The filing includes customary forward-looking statements covering clinical, regulatory and manufacturing uncertainties but announces no new financial terms.

Positive

• FDA Breakthrough Therapy Designation for GTX-102 expedites development and review, materially increasing probability and speed of potential approval for the Angelman syndrome program.

Negative

• None.

Insights

Regulatory Affairs Analyst

TL;DR: Breakthrough designation de-risks GTX-102 and accelerates its FDA path.
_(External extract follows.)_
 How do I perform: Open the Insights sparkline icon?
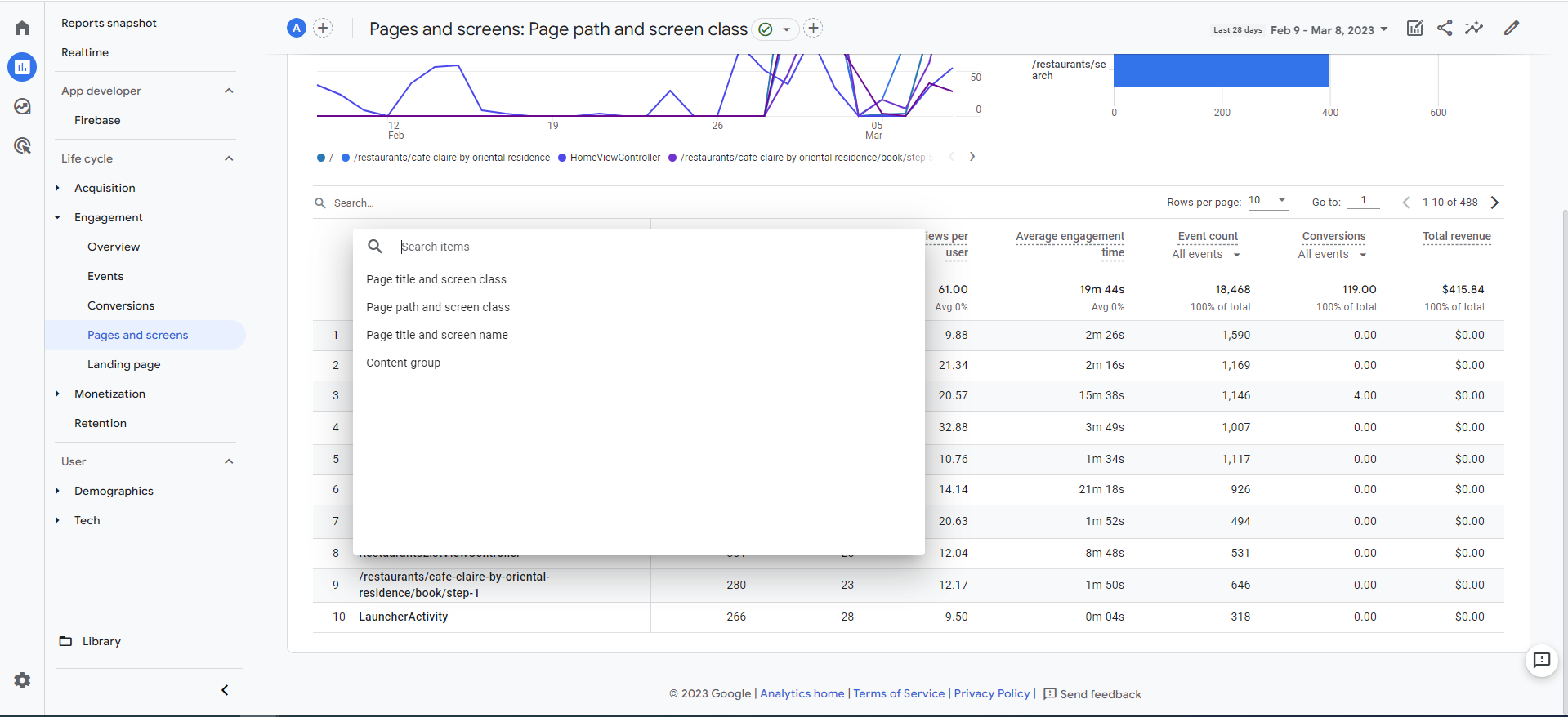coord(1474,29)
Breakthrough Therapy Designation (BTD) is reserved for drugs showing preliminary evidence of substantial improvement over existing treatments. It provides earlier, more frequent FDA interaction, eligibility for rolling submissions and priority review. For Ultragenyx, BTD materially shortens regulatory timelines—often by 6-12 months—and signals agency confidence in the Phase 1/2 data set. Angelman syndrome lacks approved disease-modifying therapies, so an expedited path strengthens GTX-102’s competitive position and potential orphan pricing power. While safety and efficacy must still be confirmed in larger trials, the designation reduces approval risk and enhances the asset’s strategic value for partnerships or financing.

Biotech Equity Analyst

TL;DR: Milestone is clearly positive but commercial value hinges on pivotal data.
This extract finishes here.